Wouldn't it be more fair to blame the "addiction" element of MD and not so much the MD itself. See it's this addiction element that makes the day dreaming so intoxicating like a sweet drug. It's the battle of addiction that can hinder your life and control your mind. Addiction is toxic and it's proven with any kind of addiction that it can be harmful when it becomes your life. We want to blame MD and label it the enemy, but can't it be true that the real blame goes to it's addiction power? Understanding the problem is the first step to overcoming addiction. So in this case the problem here is overcoming the enslavement of pleasure addiction we get from MD and not the MD alone.
There is a way to have your cake and eat it too. It is possible to live in dual worlds (real world and fantasy) and still maintain a happy healthy fulfilling lifestyle. The key is to dominate/control your ability to daydream so you can manage it based on your life. Battling the addiction element is the hardest but once achieved, you will hold the bull by its horns. Understand you are the god in your internal universe, you are the sun and your imagination are the planets that float around you. You have the ability to be the boss but you have to know it and believe it.
To prove whose in charge try doing a activity that scares the life out of you. Consider jumping out of plane or something extreme, within seconds you'll wake up and stay awake. Fantasy lands takes a back door when you dominate your attention else where. Achieving something big reminds us we are alive and makes your stronger from the inside out.
Try not to judge what's normal and what isn't. In the end, your own happiness is all that ever matters. All I recommend is to love all parts that make you who you are. You are awesome no matter what :)

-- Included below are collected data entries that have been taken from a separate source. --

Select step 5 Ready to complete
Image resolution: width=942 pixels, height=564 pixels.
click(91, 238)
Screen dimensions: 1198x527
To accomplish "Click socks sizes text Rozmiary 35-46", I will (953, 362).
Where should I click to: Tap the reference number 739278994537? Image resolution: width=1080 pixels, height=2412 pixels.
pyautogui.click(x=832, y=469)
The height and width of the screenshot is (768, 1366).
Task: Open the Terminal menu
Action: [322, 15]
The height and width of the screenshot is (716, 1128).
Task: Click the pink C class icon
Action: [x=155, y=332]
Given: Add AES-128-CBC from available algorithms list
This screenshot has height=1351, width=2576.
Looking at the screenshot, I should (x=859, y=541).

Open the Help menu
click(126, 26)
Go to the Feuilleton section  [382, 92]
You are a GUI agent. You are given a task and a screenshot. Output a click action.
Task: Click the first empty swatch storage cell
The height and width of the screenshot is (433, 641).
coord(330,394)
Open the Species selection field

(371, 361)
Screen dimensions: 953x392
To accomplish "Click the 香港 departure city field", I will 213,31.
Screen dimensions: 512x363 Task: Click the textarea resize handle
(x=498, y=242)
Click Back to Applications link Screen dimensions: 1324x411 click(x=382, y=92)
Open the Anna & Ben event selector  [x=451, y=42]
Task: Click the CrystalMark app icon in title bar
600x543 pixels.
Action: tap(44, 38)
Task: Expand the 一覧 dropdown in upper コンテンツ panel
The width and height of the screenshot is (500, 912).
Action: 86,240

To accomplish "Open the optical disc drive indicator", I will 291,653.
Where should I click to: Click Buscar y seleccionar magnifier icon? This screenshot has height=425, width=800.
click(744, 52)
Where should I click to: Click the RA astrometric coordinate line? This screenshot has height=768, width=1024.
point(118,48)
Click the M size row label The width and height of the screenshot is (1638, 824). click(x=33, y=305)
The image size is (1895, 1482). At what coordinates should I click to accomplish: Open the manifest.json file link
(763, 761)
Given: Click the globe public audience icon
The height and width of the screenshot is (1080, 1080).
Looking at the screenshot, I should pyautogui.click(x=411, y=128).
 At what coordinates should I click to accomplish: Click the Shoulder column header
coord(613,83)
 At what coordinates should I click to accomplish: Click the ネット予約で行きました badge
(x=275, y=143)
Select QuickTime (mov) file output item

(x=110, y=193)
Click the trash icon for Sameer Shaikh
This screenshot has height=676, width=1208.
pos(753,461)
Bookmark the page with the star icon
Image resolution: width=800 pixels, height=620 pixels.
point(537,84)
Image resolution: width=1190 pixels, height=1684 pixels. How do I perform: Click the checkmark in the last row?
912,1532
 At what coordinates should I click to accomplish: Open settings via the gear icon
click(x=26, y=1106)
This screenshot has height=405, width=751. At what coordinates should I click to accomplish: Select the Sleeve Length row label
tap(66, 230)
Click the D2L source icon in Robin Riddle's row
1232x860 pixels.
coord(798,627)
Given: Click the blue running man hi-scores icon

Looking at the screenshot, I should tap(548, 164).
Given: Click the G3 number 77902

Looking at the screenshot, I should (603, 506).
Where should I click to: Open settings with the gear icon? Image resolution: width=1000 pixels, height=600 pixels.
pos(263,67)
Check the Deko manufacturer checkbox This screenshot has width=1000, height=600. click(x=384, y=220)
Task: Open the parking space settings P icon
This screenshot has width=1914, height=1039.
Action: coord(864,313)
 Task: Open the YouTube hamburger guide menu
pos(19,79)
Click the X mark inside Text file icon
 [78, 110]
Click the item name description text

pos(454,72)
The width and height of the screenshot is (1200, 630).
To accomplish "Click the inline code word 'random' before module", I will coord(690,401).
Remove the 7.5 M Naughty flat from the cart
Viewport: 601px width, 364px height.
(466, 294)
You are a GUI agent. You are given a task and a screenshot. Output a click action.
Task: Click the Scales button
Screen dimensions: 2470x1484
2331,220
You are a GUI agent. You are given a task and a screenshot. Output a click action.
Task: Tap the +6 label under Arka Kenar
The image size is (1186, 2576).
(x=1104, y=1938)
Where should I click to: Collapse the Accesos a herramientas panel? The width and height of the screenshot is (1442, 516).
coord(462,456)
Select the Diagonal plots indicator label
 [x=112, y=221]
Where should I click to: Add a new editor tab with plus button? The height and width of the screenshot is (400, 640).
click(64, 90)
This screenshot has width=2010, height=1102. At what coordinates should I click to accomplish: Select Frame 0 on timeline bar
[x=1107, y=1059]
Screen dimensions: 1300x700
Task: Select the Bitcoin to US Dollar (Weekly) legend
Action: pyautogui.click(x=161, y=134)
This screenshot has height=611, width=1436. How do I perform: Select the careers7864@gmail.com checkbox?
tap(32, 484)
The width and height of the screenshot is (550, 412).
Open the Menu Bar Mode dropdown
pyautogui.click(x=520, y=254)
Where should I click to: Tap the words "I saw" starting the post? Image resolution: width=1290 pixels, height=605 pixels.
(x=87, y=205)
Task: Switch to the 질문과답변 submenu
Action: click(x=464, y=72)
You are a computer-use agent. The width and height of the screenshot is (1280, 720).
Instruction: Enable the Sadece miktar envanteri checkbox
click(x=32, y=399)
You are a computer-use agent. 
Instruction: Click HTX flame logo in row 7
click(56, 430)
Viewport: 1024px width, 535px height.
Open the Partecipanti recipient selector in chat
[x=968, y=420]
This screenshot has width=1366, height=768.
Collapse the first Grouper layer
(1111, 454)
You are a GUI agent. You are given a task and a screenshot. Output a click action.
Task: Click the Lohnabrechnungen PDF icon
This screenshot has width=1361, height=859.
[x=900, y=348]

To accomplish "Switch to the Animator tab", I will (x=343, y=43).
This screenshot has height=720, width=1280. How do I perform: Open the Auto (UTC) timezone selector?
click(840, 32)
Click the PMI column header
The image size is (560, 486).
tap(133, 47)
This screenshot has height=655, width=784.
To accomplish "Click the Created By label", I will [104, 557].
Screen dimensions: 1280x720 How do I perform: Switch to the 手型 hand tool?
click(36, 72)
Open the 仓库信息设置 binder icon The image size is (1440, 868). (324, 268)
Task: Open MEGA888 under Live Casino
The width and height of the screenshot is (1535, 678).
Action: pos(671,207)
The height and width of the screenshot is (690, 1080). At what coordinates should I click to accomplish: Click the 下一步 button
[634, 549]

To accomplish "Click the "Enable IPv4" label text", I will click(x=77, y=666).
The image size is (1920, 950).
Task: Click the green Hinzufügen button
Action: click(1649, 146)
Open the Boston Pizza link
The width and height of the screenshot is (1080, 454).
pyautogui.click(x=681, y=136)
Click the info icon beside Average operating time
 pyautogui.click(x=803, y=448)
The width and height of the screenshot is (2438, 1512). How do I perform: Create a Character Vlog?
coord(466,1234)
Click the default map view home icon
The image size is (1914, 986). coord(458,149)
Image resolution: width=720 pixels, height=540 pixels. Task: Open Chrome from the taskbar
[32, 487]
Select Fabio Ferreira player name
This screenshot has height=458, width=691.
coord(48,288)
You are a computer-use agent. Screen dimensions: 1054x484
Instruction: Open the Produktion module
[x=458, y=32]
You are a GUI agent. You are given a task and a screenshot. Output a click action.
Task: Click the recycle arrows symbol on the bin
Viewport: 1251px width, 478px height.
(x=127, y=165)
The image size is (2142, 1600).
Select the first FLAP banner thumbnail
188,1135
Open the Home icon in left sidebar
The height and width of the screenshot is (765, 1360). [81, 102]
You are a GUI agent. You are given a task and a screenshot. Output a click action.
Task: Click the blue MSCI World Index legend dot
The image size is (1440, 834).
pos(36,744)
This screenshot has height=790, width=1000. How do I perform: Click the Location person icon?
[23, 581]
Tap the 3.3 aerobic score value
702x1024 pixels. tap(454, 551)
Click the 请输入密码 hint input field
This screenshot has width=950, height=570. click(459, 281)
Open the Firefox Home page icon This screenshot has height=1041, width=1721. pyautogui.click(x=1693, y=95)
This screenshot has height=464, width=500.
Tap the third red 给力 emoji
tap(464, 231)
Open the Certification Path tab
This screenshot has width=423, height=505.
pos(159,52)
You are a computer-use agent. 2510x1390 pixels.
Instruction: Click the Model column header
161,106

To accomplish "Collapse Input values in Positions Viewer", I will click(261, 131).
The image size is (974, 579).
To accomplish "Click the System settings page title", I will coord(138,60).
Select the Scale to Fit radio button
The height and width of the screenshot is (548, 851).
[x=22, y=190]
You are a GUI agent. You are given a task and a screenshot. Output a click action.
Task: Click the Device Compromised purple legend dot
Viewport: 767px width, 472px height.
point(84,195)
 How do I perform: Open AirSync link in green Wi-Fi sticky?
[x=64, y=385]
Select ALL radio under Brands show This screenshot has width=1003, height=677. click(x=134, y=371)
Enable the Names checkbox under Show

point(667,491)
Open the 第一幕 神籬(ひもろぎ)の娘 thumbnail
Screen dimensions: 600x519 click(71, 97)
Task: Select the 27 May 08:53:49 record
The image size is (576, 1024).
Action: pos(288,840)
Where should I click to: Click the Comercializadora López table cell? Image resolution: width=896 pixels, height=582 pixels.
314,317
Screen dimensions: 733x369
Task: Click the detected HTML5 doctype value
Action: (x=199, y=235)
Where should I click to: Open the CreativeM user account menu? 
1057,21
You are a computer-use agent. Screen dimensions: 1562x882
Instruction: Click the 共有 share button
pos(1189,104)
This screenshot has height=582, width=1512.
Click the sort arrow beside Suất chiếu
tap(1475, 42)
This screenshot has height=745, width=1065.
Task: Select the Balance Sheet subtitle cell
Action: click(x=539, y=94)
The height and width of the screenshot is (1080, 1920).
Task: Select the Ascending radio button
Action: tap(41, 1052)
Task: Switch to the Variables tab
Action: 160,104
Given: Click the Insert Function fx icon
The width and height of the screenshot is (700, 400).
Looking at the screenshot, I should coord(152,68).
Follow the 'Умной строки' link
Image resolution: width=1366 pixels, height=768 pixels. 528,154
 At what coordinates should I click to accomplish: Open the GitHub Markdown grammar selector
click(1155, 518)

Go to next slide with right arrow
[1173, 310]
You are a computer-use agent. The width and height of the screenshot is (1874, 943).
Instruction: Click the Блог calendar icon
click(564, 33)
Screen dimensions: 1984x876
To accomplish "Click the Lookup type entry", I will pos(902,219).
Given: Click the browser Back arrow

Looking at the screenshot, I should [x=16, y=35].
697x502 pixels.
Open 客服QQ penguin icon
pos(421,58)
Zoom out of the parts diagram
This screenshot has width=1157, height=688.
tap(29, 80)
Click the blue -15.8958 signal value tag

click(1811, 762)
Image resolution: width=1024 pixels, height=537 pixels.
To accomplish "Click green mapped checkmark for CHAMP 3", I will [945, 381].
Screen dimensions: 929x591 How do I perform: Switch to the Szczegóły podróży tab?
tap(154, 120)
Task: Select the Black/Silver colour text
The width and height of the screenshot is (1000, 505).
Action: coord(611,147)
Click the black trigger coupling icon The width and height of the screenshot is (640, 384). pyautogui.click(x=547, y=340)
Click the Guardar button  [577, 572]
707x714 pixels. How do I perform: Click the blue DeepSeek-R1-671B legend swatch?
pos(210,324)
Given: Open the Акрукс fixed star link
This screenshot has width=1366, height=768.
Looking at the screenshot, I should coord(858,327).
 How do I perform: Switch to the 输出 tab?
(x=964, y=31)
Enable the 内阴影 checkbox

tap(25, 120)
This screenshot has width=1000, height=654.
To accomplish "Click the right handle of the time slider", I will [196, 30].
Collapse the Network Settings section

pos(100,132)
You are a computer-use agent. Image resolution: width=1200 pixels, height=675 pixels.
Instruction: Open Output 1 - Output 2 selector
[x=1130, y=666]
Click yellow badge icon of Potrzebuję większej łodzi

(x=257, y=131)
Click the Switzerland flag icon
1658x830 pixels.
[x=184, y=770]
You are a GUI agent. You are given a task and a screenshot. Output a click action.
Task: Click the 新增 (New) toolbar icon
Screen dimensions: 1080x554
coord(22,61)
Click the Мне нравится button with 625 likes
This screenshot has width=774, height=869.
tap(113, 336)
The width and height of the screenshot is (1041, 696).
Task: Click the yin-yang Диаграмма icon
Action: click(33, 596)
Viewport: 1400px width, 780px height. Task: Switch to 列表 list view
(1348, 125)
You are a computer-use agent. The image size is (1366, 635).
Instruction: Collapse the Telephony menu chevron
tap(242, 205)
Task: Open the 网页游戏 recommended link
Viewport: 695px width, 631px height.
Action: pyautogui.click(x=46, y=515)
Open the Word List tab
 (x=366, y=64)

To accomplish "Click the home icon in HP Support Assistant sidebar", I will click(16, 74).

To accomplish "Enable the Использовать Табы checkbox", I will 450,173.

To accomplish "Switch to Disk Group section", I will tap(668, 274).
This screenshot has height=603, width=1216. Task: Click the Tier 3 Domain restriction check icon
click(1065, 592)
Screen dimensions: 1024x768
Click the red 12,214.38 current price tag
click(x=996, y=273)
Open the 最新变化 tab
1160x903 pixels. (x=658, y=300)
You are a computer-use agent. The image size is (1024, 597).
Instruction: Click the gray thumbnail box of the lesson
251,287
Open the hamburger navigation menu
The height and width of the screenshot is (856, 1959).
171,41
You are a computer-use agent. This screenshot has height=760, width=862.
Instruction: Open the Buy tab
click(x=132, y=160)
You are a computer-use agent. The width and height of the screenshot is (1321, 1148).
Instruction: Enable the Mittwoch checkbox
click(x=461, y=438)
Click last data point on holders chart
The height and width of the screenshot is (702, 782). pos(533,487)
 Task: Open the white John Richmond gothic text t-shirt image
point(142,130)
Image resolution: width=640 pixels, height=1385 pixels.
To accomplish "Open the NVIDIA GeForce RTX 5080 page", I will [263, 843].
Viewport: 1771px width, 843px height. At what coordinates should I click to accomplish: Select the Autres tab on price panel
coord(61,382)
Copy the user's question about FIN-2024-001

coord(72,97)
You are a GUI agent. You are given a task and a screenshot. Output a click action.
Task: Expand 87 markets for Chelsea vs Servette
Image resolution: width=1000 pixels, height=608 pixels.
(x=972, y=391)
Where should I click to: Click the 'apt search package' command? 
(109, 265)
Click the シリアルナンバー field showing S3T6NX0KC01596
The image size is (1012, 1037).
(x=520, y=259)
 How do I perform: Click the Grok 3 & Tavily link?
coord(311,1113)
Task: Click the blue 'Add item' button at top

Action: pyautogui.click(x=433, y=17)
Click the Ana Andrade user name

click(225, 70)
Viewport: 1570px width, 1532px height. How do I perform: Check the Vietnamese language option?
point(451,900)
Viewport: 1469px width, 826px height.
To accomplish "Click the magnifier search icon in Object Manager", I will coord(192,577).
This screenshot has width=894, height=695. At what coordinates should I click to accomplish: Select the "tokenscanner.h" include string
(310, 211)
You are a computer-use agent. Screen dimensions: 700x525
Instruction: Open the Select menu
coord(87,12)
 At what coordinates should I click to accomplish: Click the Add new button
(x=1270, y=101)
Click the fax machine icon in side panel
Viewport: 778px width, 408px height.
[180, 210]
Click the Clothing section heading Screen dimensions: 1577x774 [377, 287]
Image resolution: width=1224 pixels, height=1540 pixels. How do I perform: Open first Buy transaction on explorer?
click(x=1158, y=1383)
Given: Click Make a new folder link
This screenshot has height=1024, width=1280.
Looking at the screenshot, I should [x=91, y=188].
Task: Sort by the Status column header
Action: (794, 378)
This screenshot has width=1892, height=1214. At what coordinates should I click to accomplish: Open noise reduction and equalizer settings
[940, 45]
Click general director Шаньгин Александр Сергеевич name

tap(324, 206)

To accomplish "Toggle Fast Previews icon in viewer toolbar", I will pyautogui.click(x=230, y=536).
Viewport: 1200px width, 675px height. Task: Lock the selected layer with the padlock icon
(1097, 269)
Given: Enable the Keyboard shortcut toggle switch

When you say things like "Understand you are the god in your internal universe" you lose me very quickly. I don't think like that. But I'll respond to some things you say.
When I paint or draw I don't daydream. I am being myself, expressing myself. I am very much in touch with myself.
When I used to write a song for instance, I usually daydreamed. Which means I lose contact with myself. I am no longer me.
Losing contact with yourself is what I consider to be unhealthy. When I talk about MD, I actually mean "losing contact with myself"; trying to escape from myself and my real feelings. I no longer want to fantasize, because I have a strong desire to be *me* at all times.
Being creative is good. But losing touch with my real self is something I no longer want.
I have never loved the me wanting to be someone else, because that's not who I am. It's not the person God created me to be.